That is how much the Wisconsin Department of Transportation spent on snow removal, deicing and other winter-maintenance activities in the 2010-11 winter season. This cost reflects how formidable a task winter maintenance is in states with snowy climates; in Wisconsin alone it took more than 573,000 tons of salt and 352,000 hours of labor to maintain state-owned roadways that winter. In many northern states, winter maintenance accounts for almost half of annual maintenance budgets, and the Federal Highway Administration estimates that state and local agencies nationwide spend more than $2.3 billion a year to control snow and ice. 
“About 35 to 45% of our annual maintenance budget is winter maintenance,” said Tim Croze, region support engineer at the Michigan Department of Transportation. “In some areas, it’s as high as 60 to 70%.” 
In an era of budgetary belt tightening, maintenance budgets are generally declining even as costs increase, and transportation agencies are under constant pressure to justify their budgets or find ways to reduce them by increasing the efficiency of winter-maintenance operations. 
At the same time, budget needs for winter maintenance are as unpredictable as the weather. Agencies generally plan for an average winter and then hope for the best. But if the winter turns out to be more severe than average, agencies may find themselves needing to make the case for more money. 
Working the numbers
To effectively defend a requested budget, an agency needs to quantify the performance of winter-maintenance operations, establishing what the agency gets for its money in terms of lane-miles cleared and other metrics. And agencies need an objective way to identify efficient practices, evaluate the relative costs of different strategies and compare expenditures from one storm, year and region to another. Ultimately, this would help them both to justify budgets and to develop policies that save money. 
To facilitate apples-to-apples comparisons across time frames with varying weather conditions, many agencies use a winter-severity index—a tool that assigns a number to winter-weather severity based on the factors expected to affect maintenance expenditures, such as snowfall and freezing rain. These numbers can show that an agency that keeps its winter-maintenance expenditures the same even as the winter-severity index increases is improving the efficiency of its winter-maintenance operations. Or they might show that a slight drop in expenditures from one year to the next actually means reduced efficiency, if the index shows that a mild winter has followed a much harsher one. 
A severity index gives an agency a framework to evaluate whether expenses are in line with the actual conditions experienced, helping justify budgets as well as identify opportunities to improve efficiency. However, agencies’ ability to compare their operations against those of their peers has long been limited by the fact that each agency’s index draws from its own unique weather-data resources. 
To address this issue, a group of winter-maintenance professionals set out to develop a framework for comparing winter severity across agency boundaries. Through the national Clear Roads winter-maintenance research consortium (, state departments of transportation from around the country leveraged their resources to address this shared data challenge with a recently completed research project, Mapping Weather Severity Zones.

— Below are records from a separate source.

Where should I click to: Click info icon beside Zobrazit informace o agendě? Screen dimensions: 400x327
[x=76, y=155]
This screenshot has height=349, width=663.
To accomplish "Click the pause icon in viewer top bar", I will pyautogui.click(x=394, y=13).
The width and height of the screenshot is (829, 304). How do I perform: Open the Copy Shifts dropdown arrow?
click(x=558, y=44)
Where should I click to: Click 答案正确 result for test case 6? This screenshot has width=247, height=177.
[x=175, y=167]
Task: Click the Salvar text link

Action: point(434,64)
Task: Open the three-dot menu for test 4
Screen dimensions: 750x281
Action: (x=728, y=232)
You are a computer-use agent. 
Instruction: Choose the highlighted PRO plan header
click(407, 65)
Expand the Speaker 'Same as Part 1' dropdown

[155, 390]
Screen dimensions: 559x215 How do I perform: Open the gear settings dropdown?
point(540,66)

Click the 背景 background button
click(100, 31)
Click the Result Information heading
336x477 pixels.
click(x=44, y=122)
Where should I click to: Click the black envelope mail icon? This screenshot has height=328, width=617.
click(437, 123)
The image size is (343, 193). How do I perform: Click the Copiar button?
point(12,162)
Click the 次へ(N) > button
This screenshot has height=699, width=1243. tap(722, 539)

The result is a collection of maps and data resources that allow visualization and analysis of typical winter severity for geographical zones across the U.S.
In developing these winter-severity maps, researchers at Iteris consulted with representatives of state departments of transportation to select indicators of weather severity based on how they affect winter-maintenance costs. The winter-severity index they developed includes obvious factors, such as snowfall amount, but also indicators more difficult to quantify, such as the occurrence of blowing and drifting snow, which can dramatically increase the difficulty of snow-removal operations.

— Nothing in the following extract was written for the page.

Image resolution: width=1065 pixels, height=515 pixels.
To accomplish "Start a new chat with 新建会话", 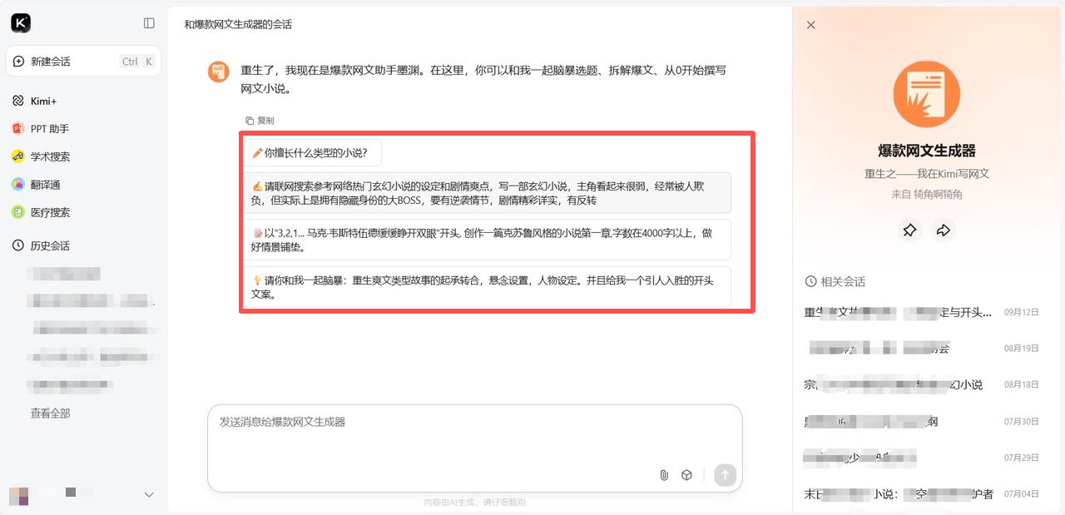I will pos(83,62).
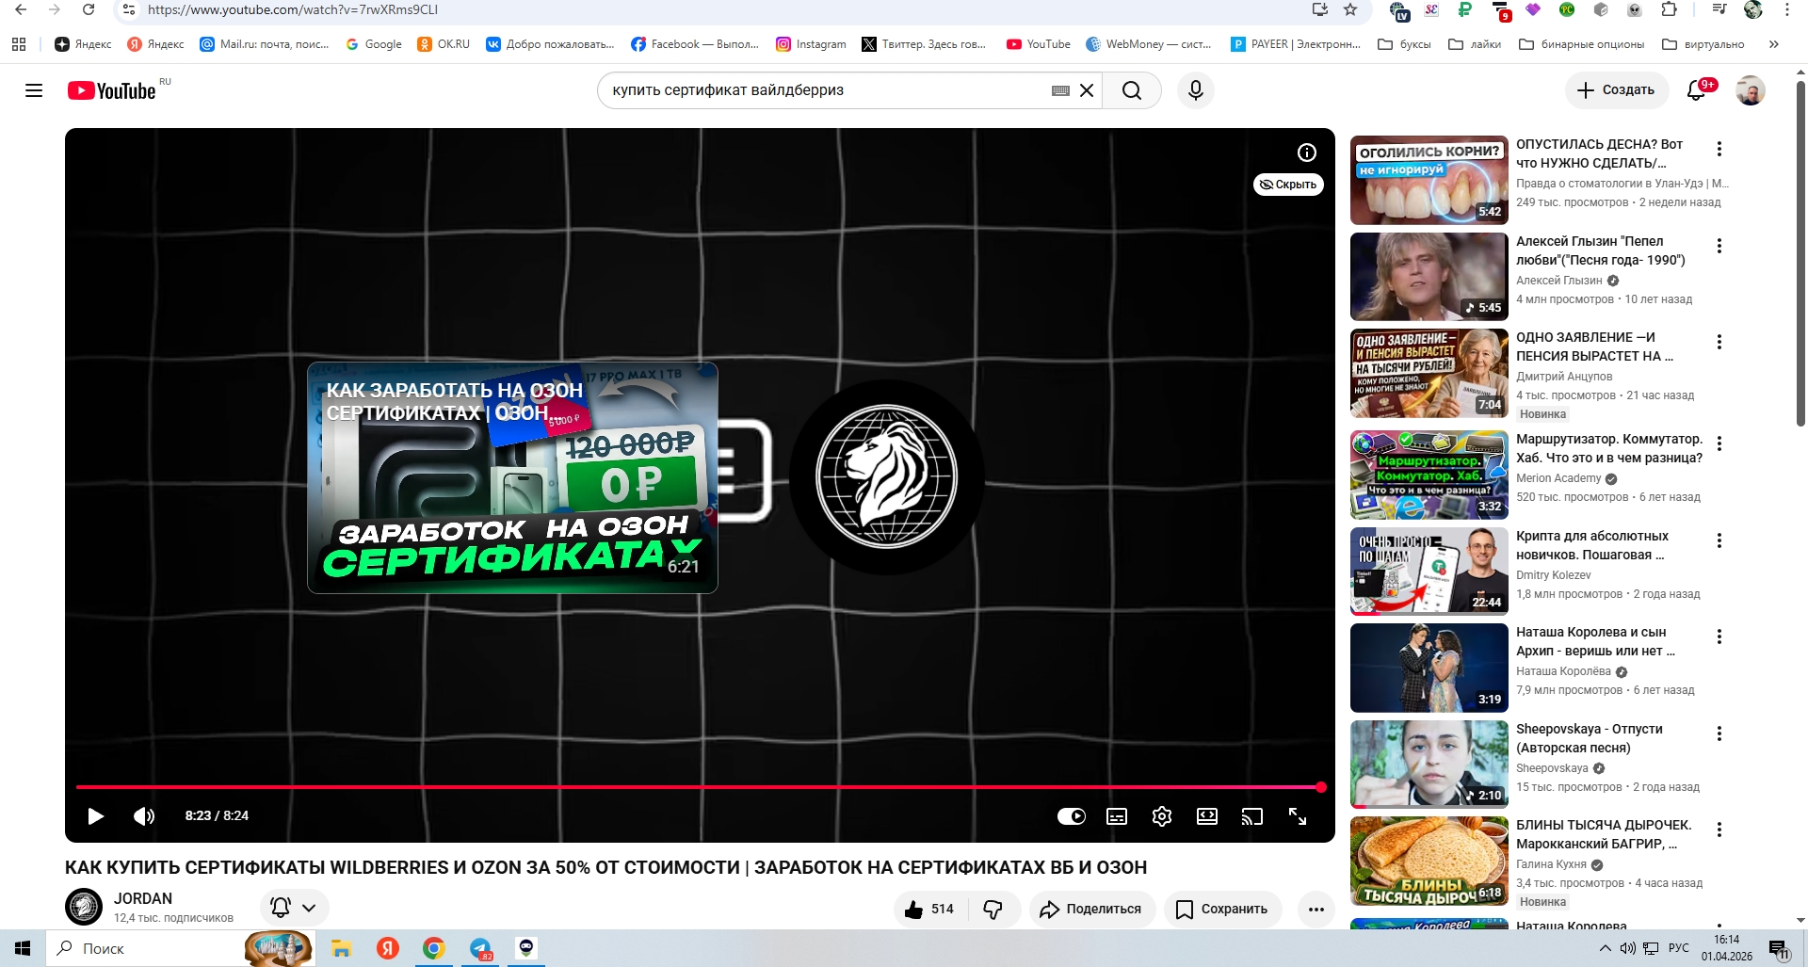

“Even when there is no measurable snowfall, a road may require replowing because wind has blown snow right back onto it,” Croze said. 
Also important is the duration of snowfall. 

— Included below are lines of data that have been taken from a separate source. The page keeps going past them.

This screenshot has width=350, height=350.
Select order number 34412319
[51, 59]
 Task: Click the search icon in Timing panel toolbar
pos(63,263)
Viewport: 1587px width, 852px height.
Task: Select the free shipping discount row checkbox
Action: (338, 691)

“A light snowfall can be labor-intensive for maintenance staff if it is drawn out, because it requires that crews spend a longer amount of time fighting it,” said John Mewes, chief scientist at Meridian Environmental Technology (a business unit of Iteris Inc.) and principal investigator for the Clear Roads project. 
Consequently, the parameters researchers chose for the project’s winter-severity index include annual averages for the duration of snowfall and blowing and drifting snow. They also include annual averages for snow accumulation and the duration of freezing rain. 
“Freezing rain is notoriously difficult to take care of and a costly problem for DOTs,” Mewes said. “It requires far more salt to address freezing rain than snow, where much of the moisture can be mechanically removed with the plow blade.”
Excluded from the index were factors that seem plausible at first glance but turn out not to be suitable for a weather-severity index, such as the number of snowstorms in a season. That is because different storms may have very different maintenance implications, and the boundaries between distinct storms can be vague. The duration of storms is a much better indicator of the effort an agency will have to spend on winter maintenance, Mewes said.
Meteorologically realistic
Quantifying winter severity consistently across all states presented some challenges, including a lack of reliable data that has traditionally hampered winter-severity indexes. For example, meteorological data from most weather stations operated by the National Weather Service and Federal Aviation Administration—chosen for consistency nationwide—do not contain reliable records of snowfall amounts. 
“Measuring snowfall is notoriously difficult, and we don’t get good measurements of snowfall from automated stations,” Mewes said. “Measuring depth may require that personnel use rulers at various locations to factor out the effects of snowdrifts.” Automated stations also lack data on the rate of snowfall and information on blowing and drifting snow. 
To add to these challenges, in some areas National Weather Service stations are too sparsely located to provide enough data to reliably establish multiple severity zones within one state. And weather stations in general have biases that are often much stronger than the underlying variations in weather conditions from one location to the next. 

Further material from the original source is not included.